Amigos ou inimigos, eis a questão

Amizade é uma coisa engraçada. E não estou me referindo a todas aquelas coisas meigas que vivem nos mandando em e-mails no PowerPoint, quero tratar do lado negro da amizade. Amigos podem ser ciumentos, possessivos e até invejosos. E o pior: amigos de verdade são sinceros, não têm papas na língua e nos dizem o que pensam, muitas vezes nos magoando mais que os próprios inimigos.

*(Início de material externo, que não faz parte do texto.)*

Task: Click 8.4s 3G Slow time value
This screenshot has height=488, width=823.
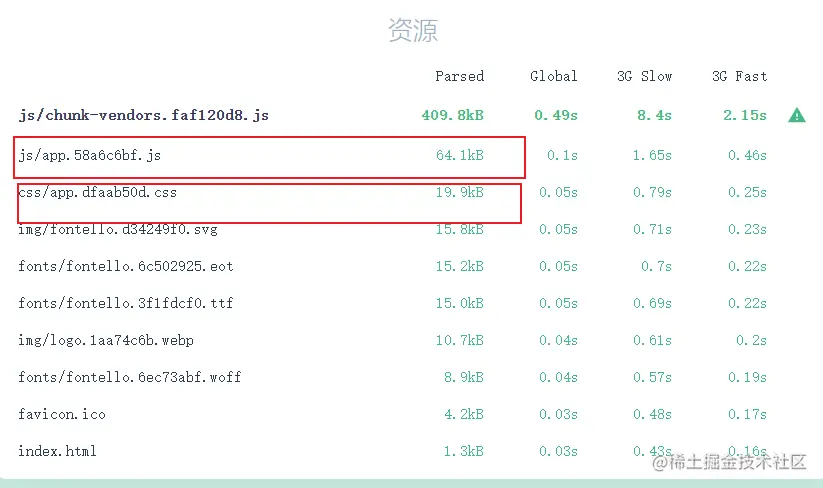Action: [654, 116]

Tenho passado por isso ultimamente. A Majô vive cobrando a minha presença e nunca reconhece o esforço que faço pra dividir meu tempo entre três empregos, família, namorado e ela. E ao invés de aproveitar nossos momentos juntas, ela passa metade do tempo brigando comigo, cobrando minha presença e me criticando, seja por causa do meu relacionamento chiclete ou da minha franja “mullet”, ou sei lá como ela chamou meu novo corte de cabelo.

Com o Jotapê, tem sido a mesma coisa. Por mais que eu me esforce para apoiá-lo e consolá-lo, ele sempre vem com duas pedras na mão. Se falo bem da Leandra, sou desnaturada; se falo mal, ele vem com aquela história do “não era bem assim”. Se o chamo pra festinhas, ele diz que não tá preparado; se alugo uns filmes, reclama que não quer ser tratado como doente. Mas o pior de tudo é ele me agredir pra se defender, tentar comparar o meu relacionamento com o dele e colocar defeitos no André o tempo todo sem ao menos dar a chance de conhecê-lo melhor. Essas coisas machucam demais. Eu tento relevar, pensar que ele não está bem, mas não estou agüentando mais.

Uma coisa é ouvir seus amigos dizerem duras verdades ou simplesmente o que pensam ser verdade na sua cara. Isso é foda, mas está no pacote da amizade. No entanto, o que tem mais me chateado ultimamente é eles exporem suas coisas, seus defeitos e traumas aqui no blog, pra todo mundo ver. Esses dois precisam entender que cada um tem seu tempo, nem tudo é público e tem várias maneiras de ser corajoso. Um conselho que eu sigo sempre é: nem tudo que é bom para mim é bom para os outros.